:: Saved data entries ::
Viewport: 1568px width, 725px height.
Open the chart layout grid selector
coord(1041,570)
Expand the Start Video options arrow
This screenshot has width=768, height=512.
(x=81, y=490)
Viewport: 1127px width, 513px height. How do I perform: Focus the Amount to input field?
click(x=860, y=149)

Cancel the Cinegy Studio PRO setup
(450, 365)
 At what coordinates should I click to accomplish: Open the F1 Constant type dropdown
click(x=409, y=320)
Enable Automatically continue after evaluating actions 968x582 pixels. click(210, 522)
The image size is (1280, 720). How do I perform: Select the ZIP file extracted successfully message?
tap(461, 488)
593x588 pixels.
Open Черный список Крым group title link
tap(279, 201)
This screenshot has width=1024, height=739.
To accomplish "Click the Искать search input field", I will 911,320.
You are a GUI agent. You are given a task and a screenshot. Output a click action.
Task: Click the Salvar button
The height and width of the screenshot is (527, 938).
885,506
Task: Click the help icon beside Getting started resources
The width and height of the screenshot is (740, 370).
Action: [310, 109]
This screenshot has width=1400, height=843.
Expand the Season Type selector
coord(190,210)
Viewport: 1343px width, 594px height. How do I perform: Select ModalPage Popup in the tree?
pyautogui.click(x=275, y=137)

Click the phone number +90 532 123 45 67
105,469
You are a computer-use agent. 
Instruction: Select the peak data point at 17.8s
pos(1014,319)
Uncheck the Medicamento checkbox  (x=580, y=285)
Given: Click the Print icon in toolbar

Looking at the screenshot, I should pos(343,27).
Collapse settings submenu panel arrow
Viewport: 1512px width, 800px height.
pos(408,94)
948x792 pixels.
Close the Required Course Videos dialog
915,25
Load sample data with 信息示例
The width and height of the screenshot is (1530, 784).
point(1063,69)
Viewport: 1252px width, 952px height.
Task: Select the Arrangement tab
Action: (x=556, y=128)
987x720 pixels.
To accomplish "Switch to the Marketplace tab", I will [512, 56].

:: DESCRIPTION OF THE TASK ::
Copy each line above exactly as it stands.

:: PROBLEM SOLUTION ::
Viewport: 1568px width, 725px height.
Open the chart layout grid selector
coord(1041,570)
Expand the Start Video options arrow
This screenshot has width=768, height=512.
(x=81, y=490)
Viewport: 1127px width, 513px height. How do I perform: Focus the Amount to input field?
click(x=860, y=149)

Cancel the Cinegy Studio PRO setup
(450, 365)
 At what coordinates should I click to accomplish: Open the F1 Constant type dropdown
click(x=409, y=320)
Enable Automatically continue after evaluating actions 968x582 pixels. click(210, 522)
The image size is (1280, 720). How do I perform: Select the ZIP file extracted successfully message?
tap(461, 488)
593x588 pixels.
Open Черный список Крым group title link
tap(279, 201)
This screenshot has width=1024, height=739.
To accomplish "Click the Искать search input field", I will 911,320.
You are a GUI agent. You are given a task and a screenshot. Output a click action.
Task: Click the Salvar button
The height and width of the screenshot is (527, 938).
885,506
Task: Click the help icon beside Getting started resources
The width and height of the screenshot is (740, 370).
Action: [310, 109]
This screenshot has width=1400, height=843.
Expand the Season Type selector
coord(190,210)
Viewport: 1343px width, 594px height. How do I perform: Select ModalPage Popup in the tree?
pyautogui.click(x=275, y=137)

Click the phone number +90 532 123 45 67
105,469
You are a computer-use agent. 
Instruction: Select the peak data point at 17.8s
pos(1014,319)
Uncheck the Medicamento checkbox  (x=580, y=285)
Given: Click the Print icon in toolbar

Looking at the screenshot, I should pos(343,27).
Collapse settings submenu panel arrow
Viewport: 1512px width, 800px height.
pos(408,94)
948x792 pixels.
Close the Required Course Videos dialog
915,25
Load sample data with 信息示例
The width and height of the screenshot is (1530, 784).
point(1063,69)
Viewport: 1252px width, 952px height.
Task: Select the Arrangement tab
Action: (x=556, y=128)
987x720 pixels.
To accomplish "Switch to the Marketplace tab", I will [512, 56].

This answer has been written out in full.